My lab is centered around understanding the rules of life that control the expression and number of biological forms in nature, discovering how these rules affect biodiversity over micro- and macro-evolutionary scales, and exposing their relevance for the preservation of extant biodiversity.
The primary rules of life we study are physiological constraints that are modulated by the environmental availability of key metabolic resources. These ecophysiological constraints alter the amount of energy required for trait synthesis and function and are directly controlled by the environment. Ecophysiological constraints are one of the major factors shaping historical and future predicted spatial patterns of biodiversity, macroevolutionary trait evolution, and population level adaptive divergence/speciation.
Rapid evolution of ornamentation and phylogenetic history of Oreohelix (from Linscott et al. 2020)
Genomic cline of limestone-greenstone and ornamented-smooth transition
The genetic architecture underlying locally adapted traits can provide key clues as to the long-term dynamics of local adaptation and potential for hybrid collapse. One system the lab uses to understand this process are Oreohelix land snails, or the Mountainsnails. Many transitions of ornamented (heavily biomineralized shells) to smooth forms from geographically separated areas, well documented clines of shell expression, and a new genomic assembly allow us to study the process of ecophysiological constraints release as a fine spatial and genomic scale. We aim to understand the explicit mechanisms associated with ecophysiologically constrained morphological divergence and determine whether divergence is significant enough to warrant species recognition. Already we have identified that large structural changes in genome architecture brought about by a massive LTR retrotransposon expansion across the group that has influenced biomineralization gene composition.
We also use this approach to investigate ecophysiological constraint associated genomic architecture in other gastropod systems (i.e. Bahamian/Floridian Cerion land snails) to understand how different genomic contexts and mineral resources influence the evolvability of ecophysiologically constrained traits.

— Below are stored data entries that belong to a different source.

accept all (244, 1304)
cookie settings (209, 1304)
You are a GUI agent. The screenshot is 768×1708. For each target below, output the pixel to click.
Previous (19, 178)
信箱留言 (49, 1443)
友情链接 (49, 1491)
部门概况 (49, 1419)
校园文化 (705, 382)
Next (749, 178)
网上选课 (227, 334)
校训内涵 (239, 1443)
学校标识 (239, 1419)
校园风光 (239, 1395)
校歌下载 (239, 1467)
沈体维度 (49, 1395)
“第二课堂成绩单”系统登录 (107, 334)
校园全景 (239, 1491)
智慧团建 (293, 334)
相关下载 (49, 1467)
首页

Predicted CaCO3 saturation state and shell form relationship
Morphological classification of all GBIF gastropod images
Shell form-limestone association of Oreohelix land snails
One of the most detectable ecophysiological constraints on traits present in nature is the relationship between the environmental availability of minerals and biomineralization expression. However, the degree to which this constraint limits trait expression amongst different biomineralizing taxa remains unclear.
At small spatial scales, we use isotope ecology and experimental measures of trait function to quantify causal relationships between macronutrient resources and trait expression. To study these constraints at a broad spatial scale, we use object detection approaches and other computer vision approaches with large spatial datasets to rapidly quantify the association of species traits with the underlying resources across the landscape. These dual approaches allow us to identify causal relationships between understudied macronutrient sources and trait expression and to predict how entire ecosystems may change as a result of shifts in nutrient availability.
Ongoing work seeks to understand how changes in resource availability alter the expression of traits at a fine scale in the context of energetic costs. That is in calcifying systems, how does the availability of minerals change the cost of calcification? We are currently working to understand these relationships across freshwater, terrestrial, and marine contexts in molluscs.
All life has evolved within a fluctuating set of environmental constraints which modulate the expression of forms in nature. While widely acknowledged as factors influencing the evolution of traits across macroevolutionary time, there are few phylogenetic comparative methods which incorporate temporal environmental data in trait evolution. This methodological gap is particularly problematic for the study of ecophysiologically constrained traits, traits whose expression is constrained by the availability of key metabolic resources in the environment (e.g. biomineralization and mineral availability). Ecophysiological trait expression can directly affect the available niche spaces of lineages as their expression is often tightly linked to organismal survival. To address this gap, we develop models that utilizes temporal environmental data of ecophysiological constrained traits to estimate how the environment may alter macroevolutionary parameters of Ornstein-Uhlenbeck models of trait evolution.
Galapagos wide network plot of colonization events for Naesiotus land snails (from Phillips et al. 2020)
It is difficult to piece together the evolution of ecophysiology in the absence of also understanding the phylogeographic or demographic context of populations and species. We work and collaborate with other labs to study the phylogeography of groups spanning Galapagos Naesiotus to Asian ancient lake endemic Viviparidae. We are currently working towards expanding this approach across the SW Sky-Islands of New Mexico in different land snail groups (i.e. Ashmunella).